Por otro lado, antiguas villae señoriales dejaron de tener una función residencial para irse transformando poco a poco en otra cosa, aunque con mucha frecuencia esa transformación cristalizó en pequeñas iglesias y centros de culto. Muchos de estos centros de culto se situaron también dentro de la ciudad en zonas que habían perdido ya su significado: teatros, anfiteatros, residencias urbanas… Para el caso de Mérida, sabemos que el obispo Masona asumió como suya una función que en época romana hubiera correspondido a la curia municipal, y es que fundó un xenodochium, un hospital para peregrinos y enfermos que también amortizó antiguos espacios urbanos para esta nueva función. Lo que percibimos en las ciudades tardoantiguas no es abandono o decadencia, sino un cambio de percepción. Ya no tienen sentido vistosos mosaicos y representaciones mitológicas, tampoco los juegos públicos ni los debates de profesores y filósofos en los foros de las ciudades porque nada de esto es bien visto por la nueva y única jerarquía urbana: los obispos cristianos. La gente ya no se reúne en los foros, donde antes eran informados de las nuevas del Imperio; ahora esas nuevas venían desde los altares de las iglesias. La ciudad podía funcionar contando únicamente con las mansiones de los nuevos aristócratas, las iglesias y un centro de reunión heredado de época romana, las curias, que también estaban en decadencia.

Las marmóreas y reticuladas urbes imperiales fueron invadidas ahora por materiales más caducos como la madera o el ladrillo, construcciones de pequeño tamaño que se erguían aquí y allá, inundando espacios públicos y llenando la ciudad de callejuelas que preludiarían el urbanismo medieval. Como el campo era duro e inseguro, muchas gentes fueron a la ciudad, estableciendo allí su actividad y cambiando la forma general que la ciudad tenía de organizarse y sobrevivir. La ciudad mutó y se actualizó a los nuevos tiempos. El fenómeno de las necrópolis ad sanctos inundó toda la cristiandad peninsular, y es que allá donde había perecido algún mártir en defensa de la fe verdadera, se erigieron iglesias con sus correspondientes necrópolis alrededor para poder descansar eternamente bajo el auspicio del mártir o el santo en cuestión, y aunque mucha gente seguía enterrándose fuera de la ciudad, esa división de ciudad de los vivos y de los muertos existente en época romana desapareció.
Aunque muchos edificios de espectáculos sobrevivieron al siglo V y estuvieron en uso durante el siglo VI, eran celebraciones mal vistas por los obispos y por la nueva creencia colectiva de la sociedad; los teatros y anfiteatros fueron desmontándose para alzar en su lugar construcciones que tuvieran sentido en el nuevo imaginario colectivo. Esto no sucedió rápidamente, y de hecho tenemos constancia de que el rey Sisebuto se quejaba del obispo Eusebio de Tarragona por su afición al teatro. A pesar de que las leyes contra estos espectáculos se produjeron de forma temprana, tardaron mucho en tener efecto dado el arraigo que estas costumbres tenían en la sociedad.
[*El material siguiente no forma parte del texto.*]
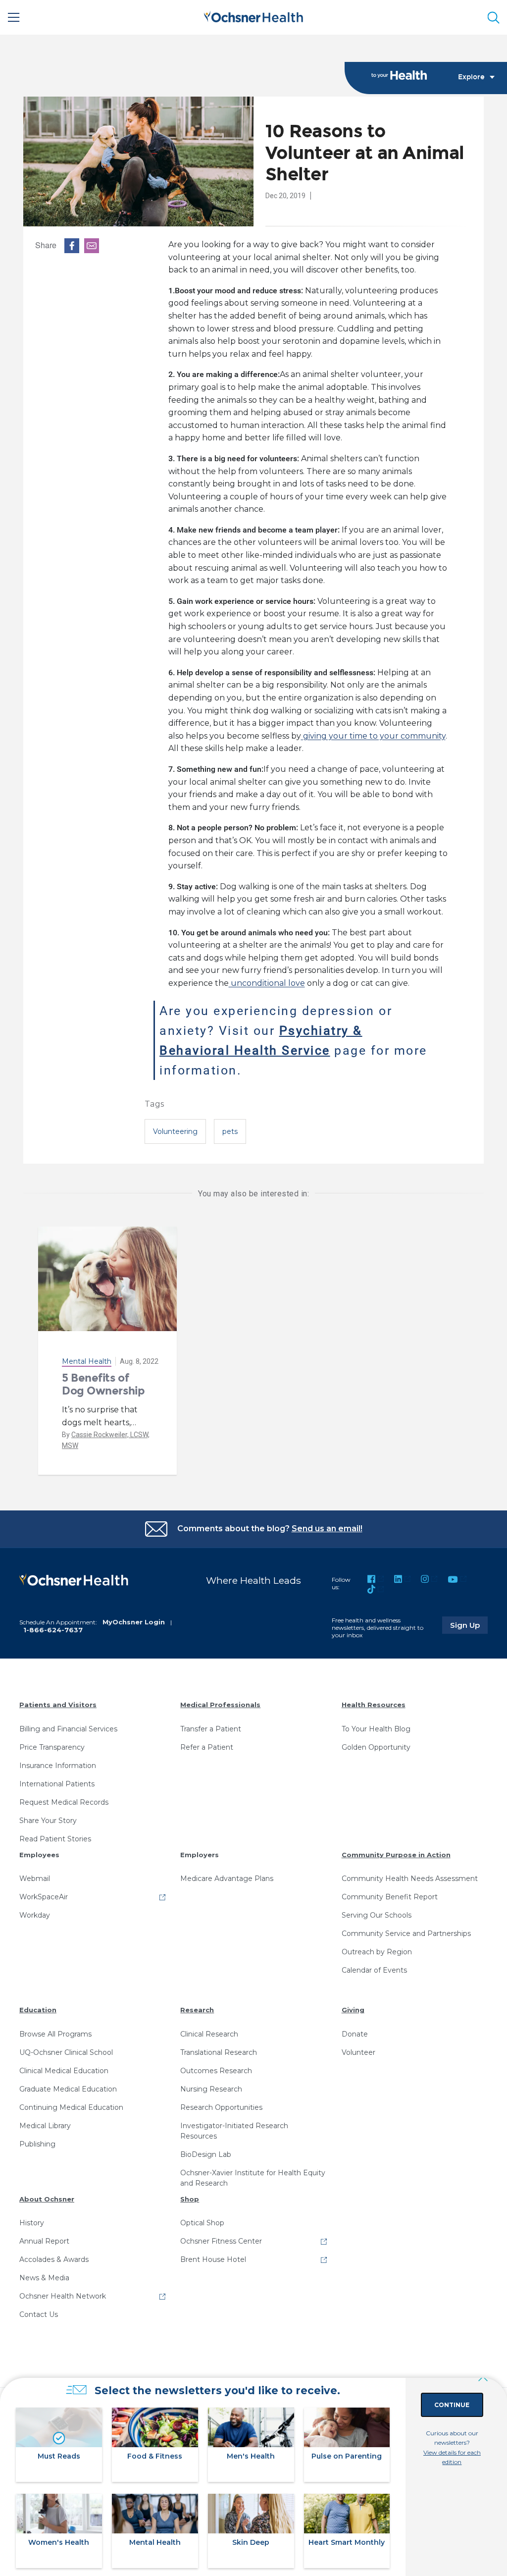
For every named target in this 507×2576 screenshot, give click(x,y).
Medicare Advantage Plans (226, 1878)
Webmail (34, 1878)
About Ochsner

En conclusión, la visión que se debe tener de la ciudad en época tardía es de una ciudad cambiada pero en continuidad con su pasado, adaptada a nuevos tiempos, nueva ideología, nuevo gobierno y nuevas costumbres. El control político, económico e ideológico del territorio continuó siendo imperturbable con el cambio de los tiempos, pero sí cambió la manera en que ese control se llevó a cabo. La ciudad de mármol altoimperial había significado algo totalmente diferente para los hispanorromanos que la ciudad de madera y ladrillo visigoda, aunque ambas eran centros de control del territorio.